Six years ago, Dennis Rogers of Lee County turned himself in to begin a nine-year prison sentence.
He’d been convicted of a 2005 federal crack cocaine charge in the Northern District of Mississippi.
Four years later, when he was 57, federal policies changed, and his sentence was reduced to about seven years.
Today, Rogers and thousands of others – mostly black men – convicted on crack cocaine charges have federal judges throughout the country considering new requests to reduce their sentences.
Many, like Rogers, ask for their immediate release for “time served.” Others could see their sentences sharply reduced.
Gregory S. Park, a federal public defender in Oxford, said his office has been very busy recently.
“Our priority was to seek the immediate release for those eligible, to get their cases handled first,” Park said Wednesday.
He also said he expects more filings, perhaps more than 100 before it’s over.
Tuesday was the first day inmates locked up under old crack cocaine sentencing guidelines could get out early.
In North Mississippi, the federal court docket shows more than a dozen requests by inmates to have their time reduced.
Agencies in the region are conferring about the eligible cases and seeking to determine how many they have.
“We, along with the Federal Public Defender’s Office and others, are in the process of identifying federal inmates prosecuted in our district that may be eligible for a sentence reduction pursuant to the Fair Sentencing Act,” said William “Chad” Lamar, chief of the U.S. Attorney’s Office’s Criminal Division in Oxford.
Park confirmed the joint effort and said none of the parties knows yet how many inmates may be affected.
All this change comes from Congress’ vote last year to ease federal sentencing guidelines for crack cocaine. The measure is called the Fair Sentencing Act.
Although the act affects all future crack cocaine convictions, the U.S. Sentencing Commission voted unanimously to make the new guidelines retroactive. It does not affect people sentenced under state drug laws.
It potentially changed punishments set back in the 1980s, when a crack epidemic raged across the U.S., and Congress reacted by setting crack cocaine penalties 100 times more severe than penalties for cocaine in its powder form.
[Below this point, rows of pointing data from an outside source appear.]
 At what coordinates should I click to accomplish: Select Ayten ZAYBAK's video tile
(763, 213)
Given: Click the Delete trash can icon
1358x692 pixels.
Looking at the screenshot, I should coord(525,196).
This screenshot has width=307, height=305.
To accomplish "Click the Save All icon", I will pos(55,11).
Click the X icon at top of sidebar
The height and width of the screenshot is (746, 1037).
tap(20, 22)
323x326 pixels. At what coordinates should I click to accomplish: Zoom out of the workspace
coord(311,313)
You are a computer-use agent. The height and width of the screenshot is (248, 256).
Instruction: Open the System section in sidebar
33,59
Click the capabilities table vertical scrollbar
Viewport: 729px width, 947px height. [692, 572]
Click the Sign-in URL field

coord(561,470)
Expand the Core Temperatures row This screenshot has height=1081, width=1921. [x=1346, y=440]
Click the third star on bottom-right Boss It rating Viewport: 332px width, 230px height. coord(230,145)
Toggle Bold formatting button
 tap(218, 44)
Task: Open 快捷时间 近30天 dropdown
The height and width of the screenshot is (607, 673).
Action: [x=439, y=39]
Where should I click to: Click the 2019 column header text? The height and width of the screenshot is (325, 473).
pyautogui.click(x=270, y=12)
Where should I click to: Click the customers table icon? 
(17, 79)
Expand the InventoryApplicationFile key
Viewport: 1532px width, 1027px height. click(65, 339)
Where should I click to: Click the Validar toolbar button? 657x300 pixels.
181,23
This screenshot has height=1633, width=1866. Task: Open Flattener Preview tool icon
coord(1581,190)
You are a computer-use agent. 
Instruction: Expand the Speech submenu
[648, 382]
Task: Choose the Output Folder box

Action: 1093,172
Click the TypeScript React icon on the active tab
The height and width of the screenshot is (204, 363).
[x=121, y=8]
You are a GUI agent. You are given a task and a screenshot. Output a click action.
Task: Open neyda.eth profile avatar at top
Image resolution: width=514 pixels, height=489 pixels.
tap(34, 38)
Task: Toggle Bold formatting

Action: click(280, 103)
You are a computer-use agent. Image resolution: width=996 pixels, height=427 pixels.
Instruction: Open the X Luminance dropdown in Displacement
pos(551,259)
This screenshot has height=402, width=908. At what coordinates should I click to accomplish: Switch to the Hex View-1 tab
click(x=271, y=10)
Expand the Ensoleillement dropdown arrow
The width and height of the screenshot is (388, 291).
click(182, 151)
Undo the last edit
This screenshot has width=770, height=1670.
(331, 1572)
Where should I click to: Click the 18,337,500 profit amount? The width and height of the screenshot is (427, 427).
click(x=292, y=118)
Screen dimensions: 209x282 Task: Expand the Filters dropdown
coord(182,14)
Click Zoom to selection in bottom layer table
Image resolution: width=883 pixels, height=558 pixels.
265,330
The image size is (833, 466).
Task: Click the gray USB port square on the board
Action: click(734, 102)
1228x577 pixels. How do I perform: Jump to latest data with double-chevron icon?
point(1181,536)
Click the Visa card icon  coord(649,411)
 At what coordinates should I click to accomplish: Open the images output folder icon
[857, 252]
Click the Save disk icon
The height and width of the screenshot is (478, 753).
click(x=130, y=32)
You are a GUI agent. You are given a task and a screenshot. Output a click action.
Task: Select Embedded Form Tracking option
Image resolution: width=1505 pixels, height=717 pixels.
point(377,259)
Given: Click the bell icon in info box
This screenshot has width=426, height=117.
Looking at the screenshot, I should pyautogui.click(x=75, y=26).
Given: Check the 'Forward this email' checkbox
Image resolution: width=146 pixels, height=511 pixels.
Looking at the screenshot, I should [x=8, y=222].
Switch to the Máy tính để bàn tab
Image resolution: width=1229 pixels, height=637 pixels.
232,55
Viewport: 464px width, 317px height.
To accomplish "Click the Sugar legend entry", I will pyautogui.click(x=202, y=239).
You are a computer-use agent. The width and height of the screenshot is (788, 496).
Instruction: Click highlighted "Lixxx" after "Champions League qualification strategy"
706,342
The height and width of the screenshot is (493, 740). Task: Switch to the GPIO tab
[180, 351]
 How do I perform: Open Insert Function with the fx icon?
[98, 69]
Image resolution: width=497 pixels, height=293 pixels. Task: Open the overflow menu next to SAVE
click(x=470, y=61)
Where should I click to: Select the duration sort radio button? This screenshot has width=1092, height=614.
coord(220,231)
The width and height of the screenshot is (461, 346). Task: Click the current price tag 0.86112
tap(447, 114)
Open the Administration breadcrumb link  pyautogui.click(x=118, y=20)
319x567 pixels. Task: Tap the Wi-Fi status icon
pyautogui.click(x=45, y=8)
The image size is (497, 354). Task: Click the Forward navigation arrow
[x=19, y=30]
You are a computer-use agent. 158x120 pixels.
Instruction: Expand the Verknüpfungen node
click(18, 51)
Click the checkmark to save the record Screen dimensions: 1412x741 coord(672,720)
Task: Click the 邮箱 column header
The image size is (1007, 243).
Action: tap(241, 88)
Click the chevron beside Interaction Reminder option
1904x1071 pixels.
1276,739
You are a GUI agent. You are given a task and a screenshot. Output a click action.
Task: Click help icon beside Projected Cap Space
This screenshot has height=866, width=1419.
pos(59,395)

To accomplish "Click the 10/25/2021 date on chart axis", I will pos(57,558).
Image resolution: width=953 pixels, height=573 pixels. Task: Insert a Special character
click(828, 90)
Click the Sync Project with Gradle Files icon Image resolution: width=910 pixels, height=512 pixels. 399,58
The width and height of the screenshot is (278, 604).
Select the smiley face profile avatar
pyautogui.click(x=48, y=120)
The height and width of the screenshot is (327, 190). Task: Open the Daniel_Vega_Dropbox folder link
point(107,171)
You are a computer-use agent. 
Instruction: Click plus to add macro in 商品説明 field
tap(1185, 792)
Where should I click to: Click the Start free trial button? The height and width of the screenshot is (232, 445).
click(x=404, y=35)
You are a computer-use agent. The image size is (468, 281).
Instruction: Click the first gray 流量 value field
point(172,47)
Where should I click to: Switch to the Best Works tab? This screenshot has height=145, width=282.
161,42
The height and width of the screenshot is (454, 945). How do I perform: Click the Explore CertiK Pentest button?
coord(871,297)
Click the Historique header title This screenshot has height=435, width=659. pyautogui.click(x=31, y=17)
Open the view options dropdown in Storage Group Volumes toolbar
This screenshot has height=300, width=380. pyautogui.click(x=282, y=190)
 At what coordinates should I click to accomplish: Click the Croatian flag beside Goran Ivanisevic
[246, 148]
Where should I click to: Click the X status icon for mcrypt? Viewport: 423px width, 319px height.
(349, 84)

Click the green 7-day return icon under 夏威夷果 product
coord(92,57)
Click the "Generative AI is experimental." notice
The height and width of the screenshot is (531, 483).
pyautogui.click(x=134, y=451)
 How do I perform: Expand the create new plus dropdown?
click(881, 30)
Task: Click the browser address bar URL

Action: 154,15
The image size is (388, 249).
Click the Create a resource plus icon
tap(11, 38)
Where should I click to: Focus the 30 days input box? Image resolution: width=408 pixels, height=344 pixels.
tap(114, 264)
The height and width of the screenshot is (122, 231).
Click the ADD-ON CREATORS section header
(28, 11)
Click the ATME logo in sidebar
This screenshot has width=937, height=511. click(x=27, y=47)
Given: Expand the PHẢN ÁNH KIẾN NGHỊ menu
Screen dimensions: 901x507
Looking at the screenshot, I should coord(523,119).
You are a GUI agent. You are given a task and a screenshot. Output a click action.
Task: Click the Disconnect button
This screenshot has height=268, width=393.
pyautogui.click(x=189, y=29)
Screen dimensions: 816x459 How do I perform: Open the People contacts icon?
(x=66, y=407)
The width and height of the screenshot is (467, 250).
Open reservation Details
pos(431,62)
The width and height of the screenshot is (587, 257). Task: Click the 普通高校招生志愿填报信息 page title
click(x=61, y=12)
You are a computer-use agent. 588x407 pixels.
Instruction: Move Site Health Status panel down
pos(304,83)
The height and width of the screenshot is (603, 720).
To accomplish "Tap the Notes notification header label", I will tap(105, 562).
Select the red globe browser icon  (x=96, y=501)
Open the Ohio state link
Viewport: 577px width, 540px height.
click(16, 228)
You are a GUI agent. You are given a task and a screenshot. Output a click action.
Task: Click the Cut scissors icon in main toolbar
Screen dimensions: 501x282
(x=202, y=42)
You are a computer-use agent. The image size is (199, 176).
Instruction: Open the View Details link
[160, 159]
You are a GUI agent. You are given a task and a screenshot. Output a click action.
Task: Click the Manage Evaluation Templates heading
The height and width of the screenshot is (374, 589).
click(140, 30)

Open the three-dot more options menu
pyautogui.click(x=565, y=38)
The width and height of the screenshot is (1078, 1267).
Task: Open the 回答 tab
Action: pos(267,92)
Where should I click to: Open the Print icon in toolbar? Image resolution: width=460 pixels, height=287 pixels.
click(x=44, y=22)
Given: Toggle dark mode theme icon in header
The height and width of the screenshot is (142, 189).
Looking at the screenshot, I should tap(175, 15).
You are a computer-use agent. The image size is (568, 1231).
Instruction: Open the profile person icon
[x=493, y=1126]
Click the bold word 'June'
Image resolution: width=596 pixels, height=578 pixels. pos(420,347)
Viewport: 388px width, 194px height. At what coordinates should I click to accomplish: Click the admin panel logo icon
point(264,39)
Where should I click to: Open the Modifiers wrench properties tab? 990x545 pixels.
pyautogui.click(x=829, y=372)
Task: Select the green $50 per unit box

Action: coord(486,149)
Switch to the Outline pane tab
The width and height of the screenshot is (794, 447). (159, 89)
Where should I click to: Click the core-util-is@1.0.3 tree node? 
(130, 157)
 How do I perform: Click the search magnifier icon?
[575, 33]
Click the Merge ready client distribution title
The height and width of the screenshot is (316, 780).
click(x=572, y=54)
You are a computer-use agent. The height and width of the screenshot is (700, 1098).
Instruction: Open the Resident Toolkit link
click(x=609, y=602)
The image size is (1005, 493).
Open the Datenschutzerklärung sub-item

“Many of the misconceptions about crack, compared to powder, were shown to be inaccurate,” Park said.
Tupelo attorney Rob Laher, who’s defended clients on cocaine charges, said the initial, harsher sentences came from a belief that crack cocaine was more addictive and fueled violence.
Because crack was cheaper and more pervasive in minority neighborhoods, the vast majority of convictions involved African-Americans. Many were locked up for decades.
“The law wasn’t aimed at minorities, but ultimately it turned out most of the defendants were black or Hispanic,” Laher noted.
Kevin Dion Wiley from Benton County is another one – convicted in January 1995 on two counts of possession with intent to sell more than 50 grams of crack cocaine.
First, he was sentenced to 27 years in prison, then the 2007 sentencing amendment allowed the court to drop his time to 211/2 years.
Under the new guidelines, he could be released immediately.
But Park notes, regardless of filing the necessary paperwork and agreements between the various agencies, it’s still up to a federal judge to approve the requests.
In some instances, hearings may be needed to present pertinent information.
The procedure also means that all those eligible for “time served” release won’t be getting out at the same time.
Authorities say as many as 12,000 people are eligible to ask for reduced prison time.
In Dennis Rogers’ Nov. 1 sentence reduction motion, Park notes that under the new guidelines Rogers is eligible for a sentence range of 51-63 months – well below the six years he’s already served.
Park said that after his office, the U.S. Attorney’s Office and the U.S. Probation Service agree on who else is eligible, the inmates will be informed that they may request the change.
“It’s rare to see anybody not want early release,” he added.